▶ _Excerpt to read_:
Training and development remains an important human resource (HR) practice of interest to researchers, managers, governments, and employees. Training research is of substantial interest and reviews show its enormous and continued growth. Training is of major interest to practitioners and managers in order to update employee skills, improve job performance and productivity, and develop the competencies employees need to meet the strategic objectives of their organizations. Training is of significance to governments who facilitate its use to provide the capabilities a country needs for economic growth and to address skill shortages in a highly competitive global economy. Lastly, training is important to employees for whom it increases employment duration and continuity, pay, and career advancement.
However, problematic issues continue to arise in regard to the usefulness of and return on training and development (Bunch, 2007). Managers want to know what the return is on their investment. Yet, the impact of training on performance continues to be rarely evaluated and its ROI rarely calculated. Scholars lament that practitioners do not use the results of research to incorporate the well-developed scientific knowledge about training into needs analysis, design, delivery, transfer, and evaluation. Governments are criticized for under investing in the training and development needed by their countries for economic growth.
Introduction
Four major approaches underlie research into training and development in organizations: those of human resource management (HRM), industrial/organizational (I/O) psychology, labour economics, and industrial relations.

▶ _Work instructions_:
**1.** Rewrite the passage on training and development starting at "However, problematic issues" and ending at "and industrial relations.", putting "employment relations" in place of "industrial relations".
**2.** Write the next part of the passage on training and development, picking up after its final sentence.
The lines that come next have no connection to the passage on training and development.

▶ _Provided data_:
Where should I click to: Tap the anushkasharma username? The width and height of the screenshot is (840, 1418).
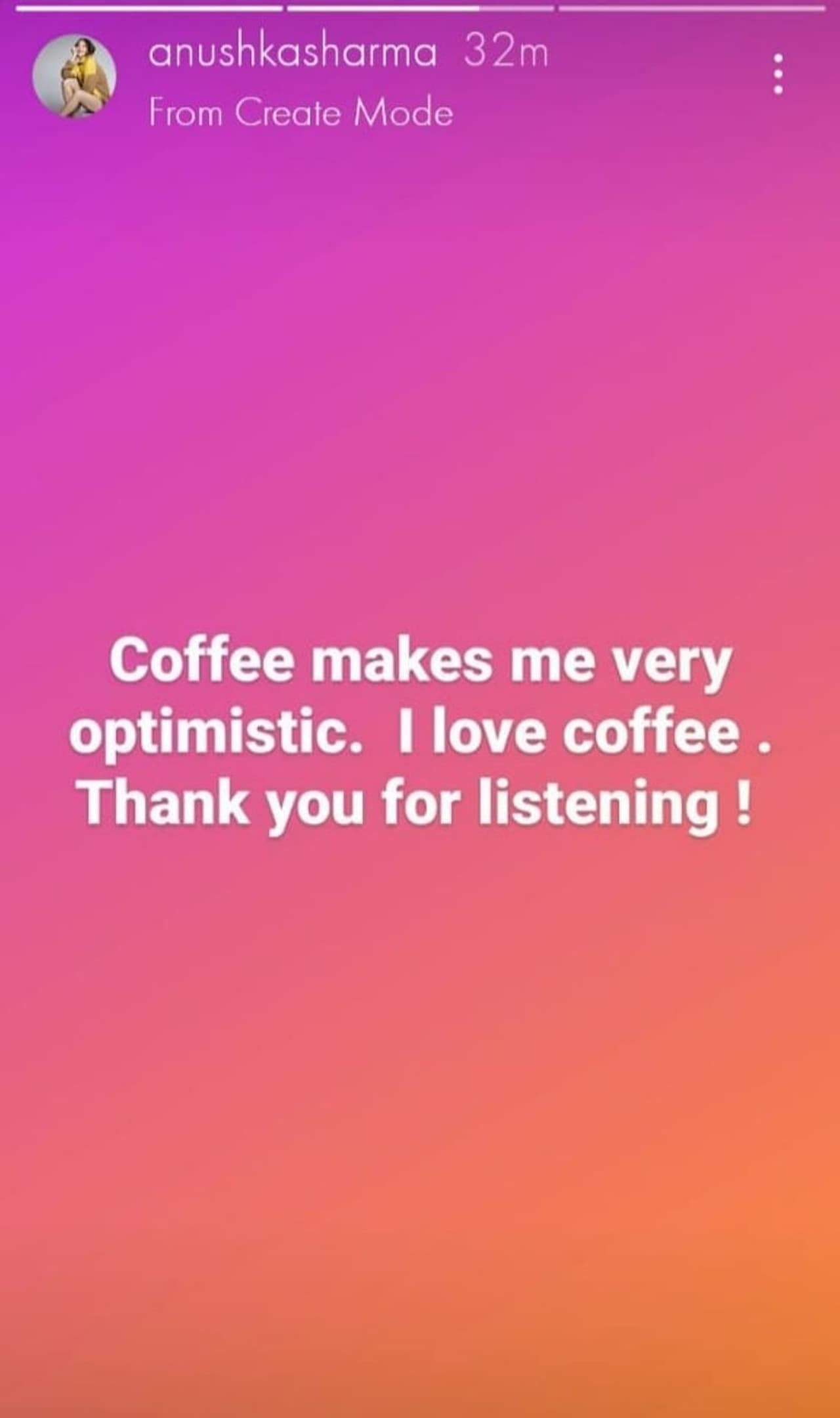coord(292,53)
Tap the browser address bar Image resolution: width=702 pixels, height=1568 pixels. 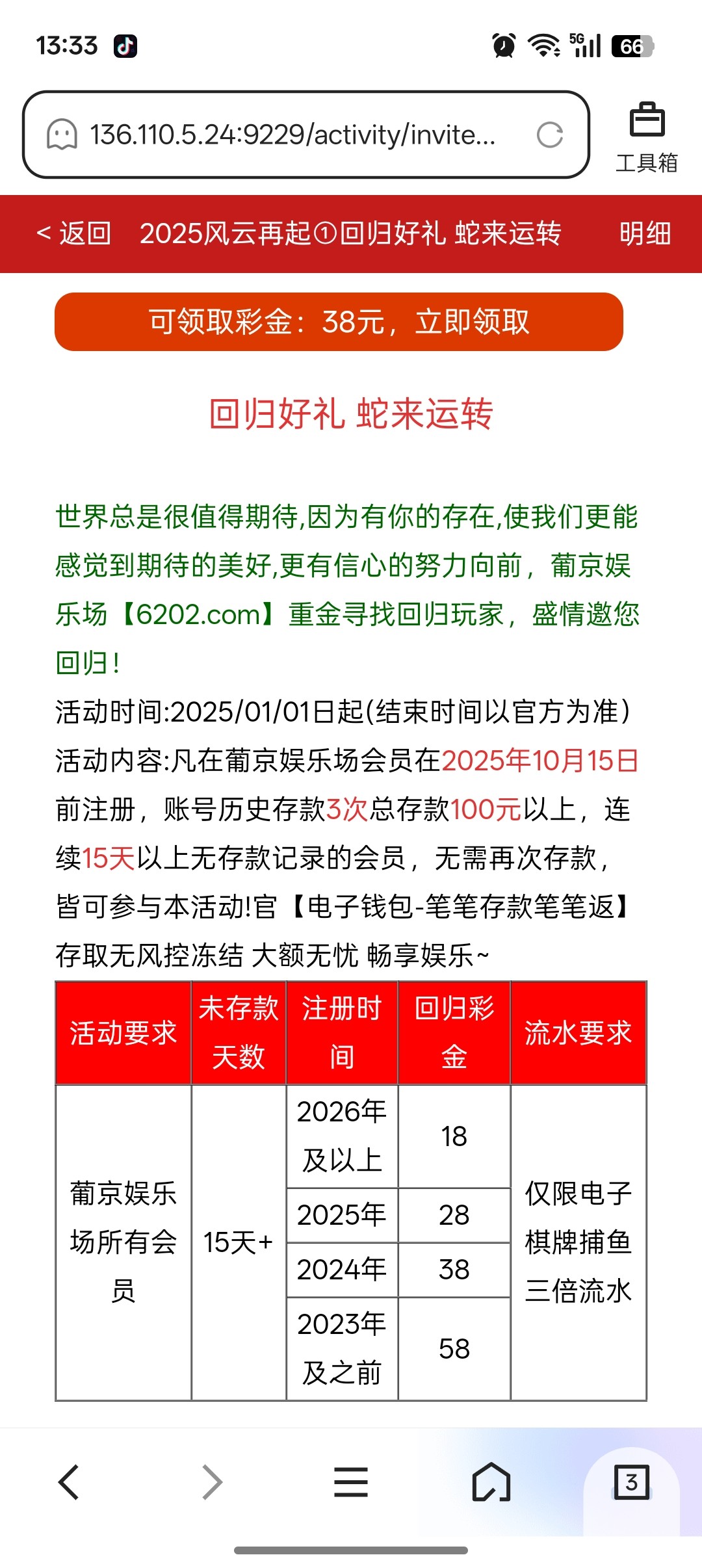tap(292, 135)
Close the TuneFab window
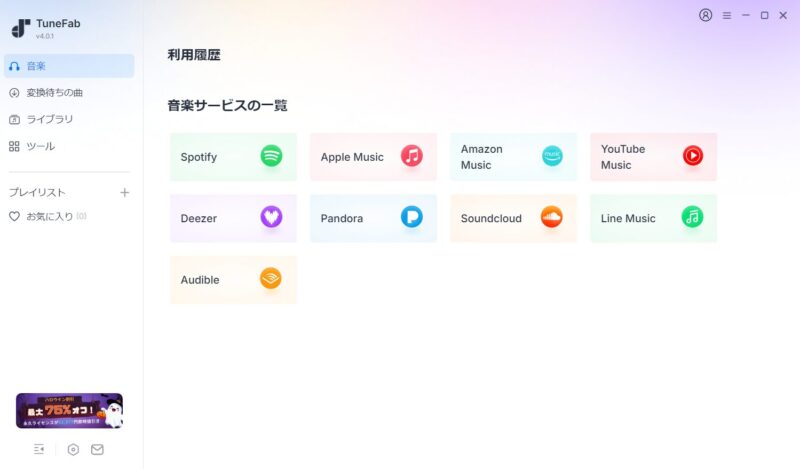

▶ _Answers for the exercise_:
**1.**
However, problematic issues continue to arise in regard to the usefulness of and return on training and development (Bunch, 2007). Managers want to know what the return is on their investment. Yet, the impact of training on performance continues to be rarely evaluated and its ROI rarely calculated. Scholars lament that practitioners do not use the results of research to incorporate the well-developed scientific knowledge about training into needs analysis, design, delivery, transfer, and evaluation. Governments are criticized for under investing in the training and development needed by their countries for economic growth.
Introduction
Four major approaches underlie research into training and development in organizations: those of human resource management (HRM), industrial/organizational (I/O) psychology, labour economics, and employment relations.

**2.**
The earlier field of 'personnel management' considered training as one of several separate HR practices and focused on identifying and implementing training models in a series of steps to improve individuals' job performance. By contrast, in the HRM approach, HR practices, including training and development, are used to improve organizational performance, help implement an organization's business strategy and meet its objectives, and help build a sustainable competitive advantage that creates financial performance. The approach is strategic in terms of managing human resources to meet the organization's objectives.
The theoretical basis for the strategic HRM approach includes the resource-based view (RBV) of the firm. High-performance work systems (HPWS) are integrated systems of HR and other work practices that are internally consistent with each other and externally consistent with organizational strategy. HPWS are designed to help develop valuable, unique employee capacities that assist an organization to develop core competencies - firm-specific resources and capabilities that enable an organization to enact a strategy that creates value by not being implemented simultaneously by competitors and which competitors find hard to duplicate. Developing employees is an effective way of gaining valuable, rare and perhaps unique capacities, and training and development is a key practice, amongst others, to do so. Training, in combination with other HR practices (e.g., selective staffing, performance-contingent compensation, developmental and merit-based performance appraisal) and other work practices such as work design (self-managed teams, flexible work assignments, teamwork), open communication, quality improvement, and decentralized decision-making, helps develop core competencies by which the organization can gain a sustained competitive ...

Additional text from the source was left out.